[Source material Boundary: Start]

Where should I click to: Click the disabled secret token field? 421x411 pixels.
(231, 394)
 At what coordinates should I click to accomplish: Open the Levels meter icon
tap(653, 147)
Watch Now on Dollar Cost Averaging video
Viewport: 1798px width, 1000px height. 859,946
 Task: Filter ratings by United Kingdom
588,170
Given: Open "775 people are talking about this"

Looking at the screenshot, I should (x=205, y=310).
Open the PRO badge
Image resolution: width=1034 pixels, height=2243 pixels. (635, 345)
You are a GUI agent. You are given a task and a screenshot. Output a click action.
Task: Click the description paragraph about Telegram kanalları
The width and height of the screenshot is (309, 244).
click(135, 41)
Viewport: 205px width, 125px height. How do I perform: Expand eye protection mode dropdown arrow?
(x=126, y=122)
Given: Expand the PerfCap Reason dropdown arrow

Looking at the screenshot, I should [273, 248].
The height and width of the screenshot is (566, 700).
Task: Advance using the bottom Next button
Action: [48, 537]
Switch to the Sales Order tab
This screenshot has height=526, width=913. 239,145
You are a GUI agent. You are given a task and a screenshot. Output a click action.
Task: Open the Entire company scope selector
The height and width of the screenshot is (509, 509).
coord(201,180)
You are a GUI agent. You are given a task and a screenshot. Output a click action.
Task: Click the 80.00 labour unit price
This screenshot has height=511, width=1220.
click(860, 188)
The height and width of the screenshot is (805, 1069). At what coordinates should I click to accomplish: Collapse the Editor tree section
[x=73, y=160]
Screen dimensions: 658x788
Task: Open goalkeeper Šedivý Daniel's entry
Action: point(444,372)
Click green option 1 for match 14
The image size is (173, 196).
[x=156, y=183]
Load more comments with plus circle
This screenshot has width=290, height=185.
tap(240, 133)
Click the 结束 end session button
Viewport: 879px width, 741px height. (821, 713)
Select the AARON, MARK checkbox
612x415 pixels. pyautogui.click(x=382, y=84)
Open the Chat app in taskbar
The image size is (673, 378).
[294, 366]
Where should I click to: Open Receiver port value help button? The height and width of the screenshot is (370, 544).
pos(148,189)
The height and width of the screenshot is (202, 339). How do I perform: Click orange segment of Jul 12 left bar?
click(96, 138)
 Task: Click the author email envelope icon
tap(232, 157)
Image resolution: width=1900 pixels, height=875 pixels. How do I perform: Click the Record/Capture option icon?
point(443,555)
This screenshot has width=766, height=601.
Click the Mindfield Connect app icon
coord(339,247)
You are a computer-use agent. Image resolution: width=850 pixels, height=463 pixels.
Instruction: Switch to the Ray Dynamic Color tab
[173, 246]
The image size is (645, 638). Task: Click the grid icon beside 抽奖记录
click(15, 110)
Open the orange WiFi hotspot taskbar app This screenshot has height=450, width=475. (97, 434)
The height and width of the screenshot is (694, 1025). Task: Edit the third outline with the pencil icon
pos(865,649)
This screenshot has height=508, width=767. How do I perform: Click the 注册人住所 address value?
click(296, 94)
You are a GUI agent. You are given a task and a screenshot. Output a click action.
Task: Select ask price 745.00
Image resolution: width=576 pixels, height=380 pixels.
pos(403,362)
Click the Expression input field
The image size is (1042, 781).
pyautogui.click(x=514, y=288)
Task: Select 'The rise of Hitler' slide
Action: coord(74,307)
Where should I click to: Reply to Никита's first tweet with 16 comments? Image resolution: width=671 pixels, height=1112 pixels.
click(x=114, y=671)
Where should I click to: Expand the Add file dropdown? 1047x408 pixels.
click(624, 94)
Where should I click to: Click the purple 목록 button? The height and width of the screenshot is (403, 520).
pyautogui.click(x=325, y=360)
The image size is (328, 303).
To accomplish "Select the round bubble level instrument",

[Source material Boundary: End]

**Work to be completed:**
Output exactly the lines between the one containing "The image size is (645, 638)." and the final line above, both inclusive.

**Reply to the task:**
The image size is (645, 638). Task: Click the grid icon beside 抽奖记录
click(15, 110)
Open the orange WiFi hotspot taskbar app This screenshot has height=450, width=475. (97, 434)
The height and width of the screenshot is (694, 1025). Task: Edit the third outline with the pencil icon
pos(865,649)
This screenshot has height=508, width=767. How do I perform: Click the 注册人住所 address value?
click(296, 94)
You are a GUI agent. You are given a task and a screenshot. Output a click action.
Task: Select ask price 745.00
Image resolution: width=576 pixels, height=380 pixels.
pos(403,362)
Click the Expression input field
The image size is (1042, 781).
pyautogui.click(x=514, y=288)
Task: Select 'The rise of Hitler' slide
Action: coord(74,307)
Where should I click to: Reply to Никита's first tweet with 16 comments? Image resolution: width=671 pixels, height=1112 pixels.
click(x=114, y=671)
Where should I click to: Expand the Add file dropdown? 1047x408 pixels.
click(624, 94)
Where should I click to: Click the purple 목록 button? The height and width of the screenshot is (403, 520).
pyautogui.click(x=325, y=360)
The image size is (328, 303).
To accomplish "Select the round bubble level instrument",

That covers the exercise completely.